Il codice dell’anima

In un post di qualche mese fa avevo parlato di una della più importanti opere di James Hilmann: la forza del carattere. Con il post di oggi voglio parlare dell’altro grande Bestseller di questo famoso psicoanalista: il codice dell’anima.

Il sottotitolo dell’opera, codice – vocazione – destino, è piuttosto significativo ma già a partire dalle primissime righe si intuisce quale sarà l’argomento predominante del libro. Eccone un breve estratto:

Tutti, presto o tardi, abbiamo avuto la sensazione che qualcosa ci chiamasse a percorrere una certa strada. Alcuni di noi questo lo ricordano come un momento preciso dell’infanzia, quando un bisogno pressante e improvviso, una fascinazione, un curioso insieme di circostanze, ci ha colpiti con la forza di un’annunciazione: ecco quello che devo fare, ecco quello che devo avere, ecco chi sono!

Attraverso il mito platonico di Er, Hillmann sostiene che noi tutti veniamo al mondo con un compagno segreto, il daimon o demone, un’entità nascosta nel profondo di ognuno di noi. Il compito del daimon è di guidarci durante il nostro cammino terreno, e attraverso le sue sollecitazioni, portare a termine la nostra missione, cioè realizzare le nostre qualità, i nostri talenti. Attenzione però, dice lo scrittore, contrastare o ignorare i messaggi che il daimon ci manda, porta inevitabilmente ad ammalarsi. Questa teoria è il filo conduttore della sofferenza psicologica che accomuna gran parte della società odierna.

Hillmann dedica un’ampia parte del libro alla figura del bambino e del periodo dell’infanzia. Rispetto alla psicologia odierna la sua visione è decisamente anticonformista. Ossessioni e comportamenti anomali nei bambini, vanno prima di tutto osservati poiché potrebbero nascondere segni del daimon, indizzi utili ad indicare la strada da percorrere; insomma segni del destino. E sono centinaia gli esempi più significativi citati nel libro: da Woody Allen a Quentin Tarantino passando per Nixon e per la psicopatia di Hitler.

Dall’infanzia fino ai genitori, anche la figura della famiglia viene chiamata in causa. Il capitolo centrale, la superstizione parentale, è stato uno dei miei preferiti; muove critiche precise ed a mio avviso fondate rispetto al ruolo sempre più monolitico della famiglia.

Sono molteplici le tematiche trattate, tutto interessanti ed attuali; ma probabilmente il messaggio più importante che emerge da quest’opera è che la nostra società sta eliminando gradualmente dalla vita la fantasia, l’immaginazione, il talento per far spazio alla sola razionalità; in una intervista, qualche tempo dopo la pubblicazione del libro, disse: oggi come oggi la felicità è diventata solo la conseguenza di ciò che si fa e non una condizione naturale – come dargli torto.

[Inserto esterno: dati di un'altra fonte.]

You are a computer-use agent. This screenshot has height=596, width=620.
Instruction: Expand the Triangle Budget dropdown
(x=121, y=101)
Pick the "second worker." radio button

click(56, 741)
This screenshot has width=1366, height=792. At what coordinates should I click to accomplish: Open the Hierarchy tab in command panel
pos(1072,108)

Trattare in un solo post il contenuto di quest’opera è una impresa impossibile, per questo motivo consiglio caldamente di leggerlo.

Come la volta scorso, vi lascio con un breve citazione tratta dal libro:

Io sono il mestiere che faccio e se faccio un mestiere mediocre, come tagliare bistecche in un supermercato, quello non è avere una vocazione. Il carattere non è quello che faccio, ma il modo come lo faccio.